== Data rows ==
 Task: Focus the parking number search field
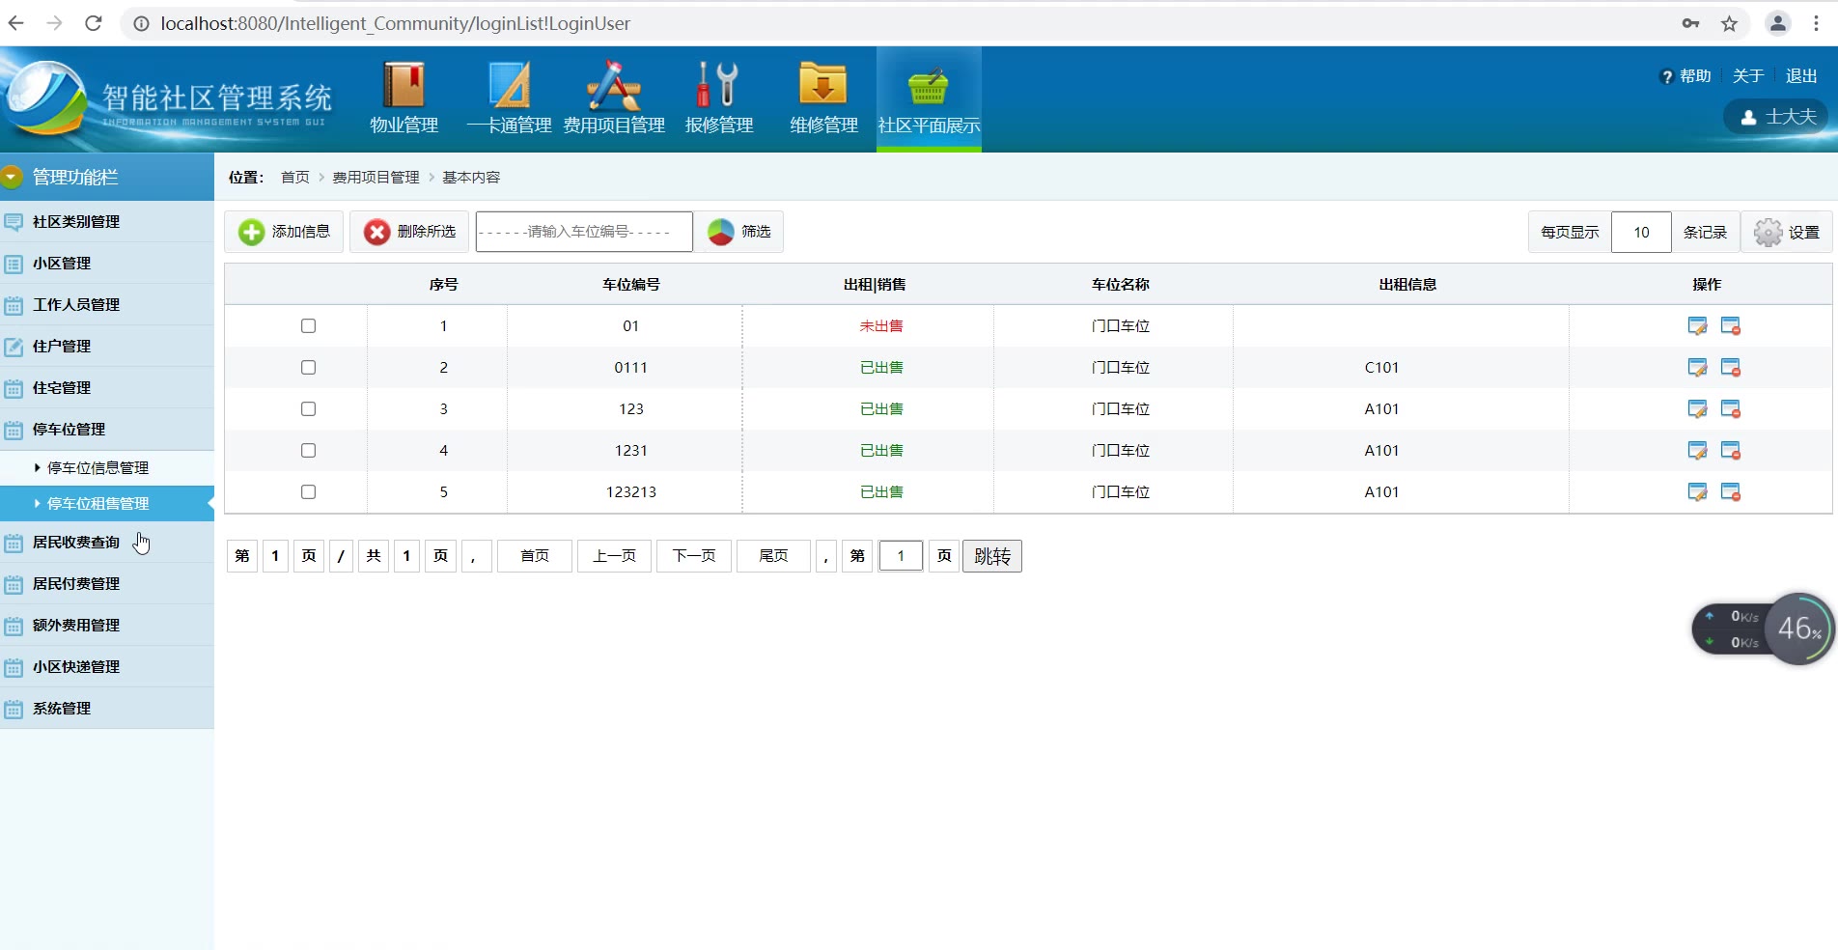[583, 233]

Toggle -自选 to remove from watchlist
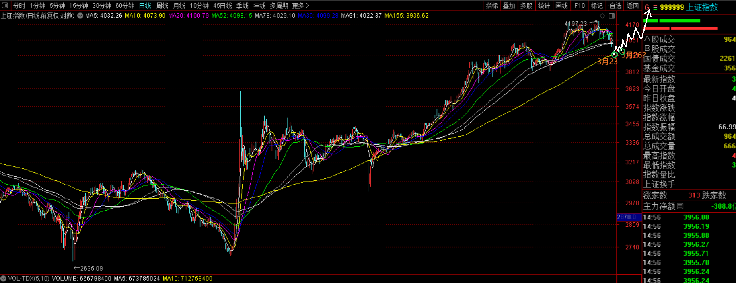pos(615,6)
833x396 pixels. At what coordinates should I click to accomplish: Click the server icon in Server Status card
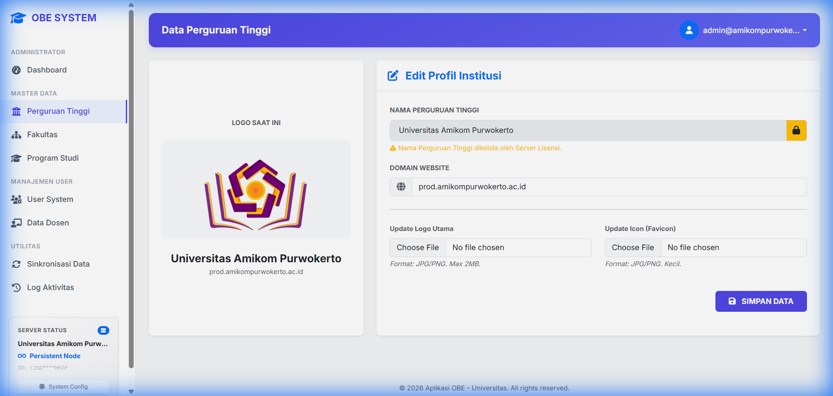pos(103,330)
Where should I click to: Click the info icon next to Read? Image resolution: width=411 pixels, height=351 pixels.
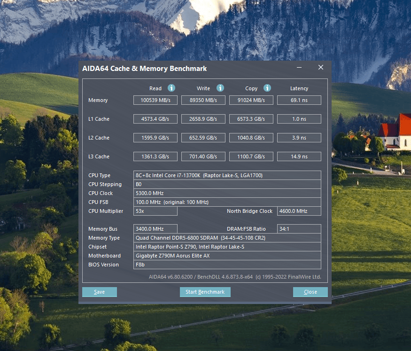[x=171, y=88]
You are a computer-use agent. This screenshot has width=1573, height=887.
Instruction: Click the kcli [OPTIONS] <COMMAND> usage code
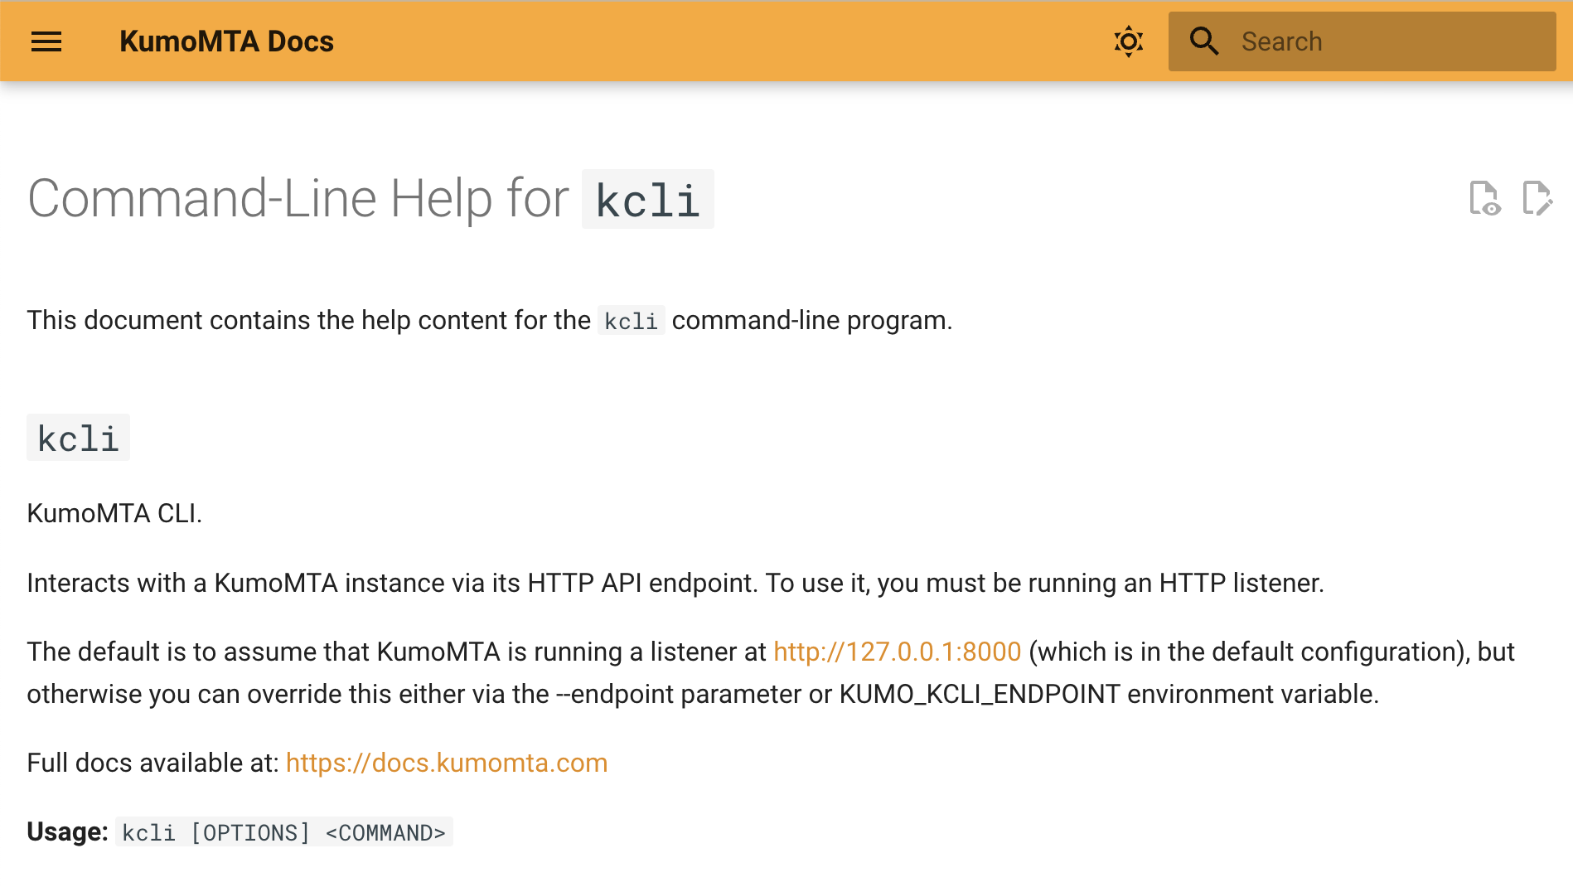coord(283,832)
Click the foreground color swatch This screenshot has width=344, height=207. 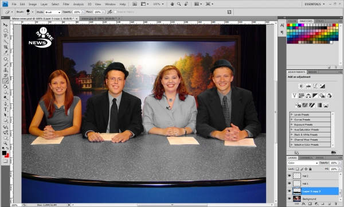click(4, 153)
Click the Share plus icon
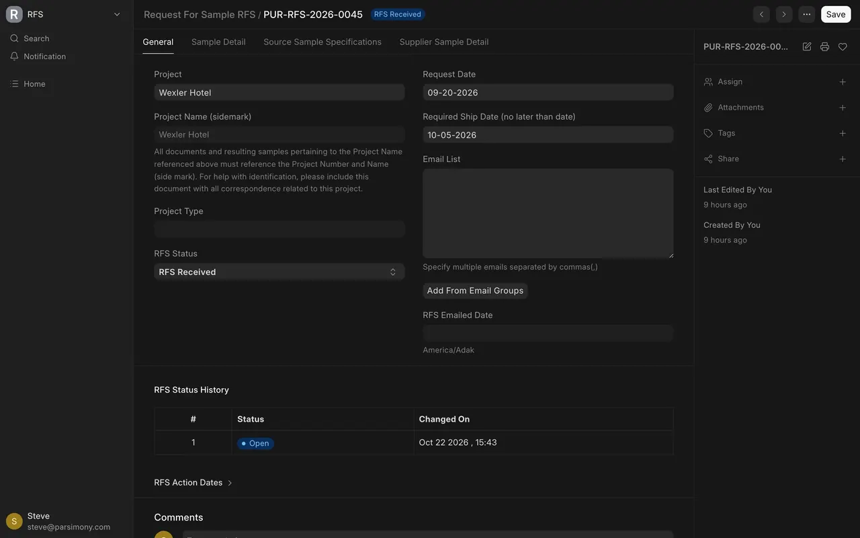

== Exercise requirements ==
Copy every line of the listing from the line containing "Toggle -自选 to remove from watchlist" down to the line containing "[x=171, y=88]", and nothing else, shifting each answer coordinate by -10. Leave the pictures out.

== Task result ==
Toggle -自选 to remove from watchlist
pos(605,-4)
833x396 pixels. At what coordinates should I click to accomplish: Click the server icon in Server Status card
pos(93,320)
Where should I click to: Click the info icon next to Read? Image resolution: width=411 pixels, height=351 pixels.
[x=161, y=78]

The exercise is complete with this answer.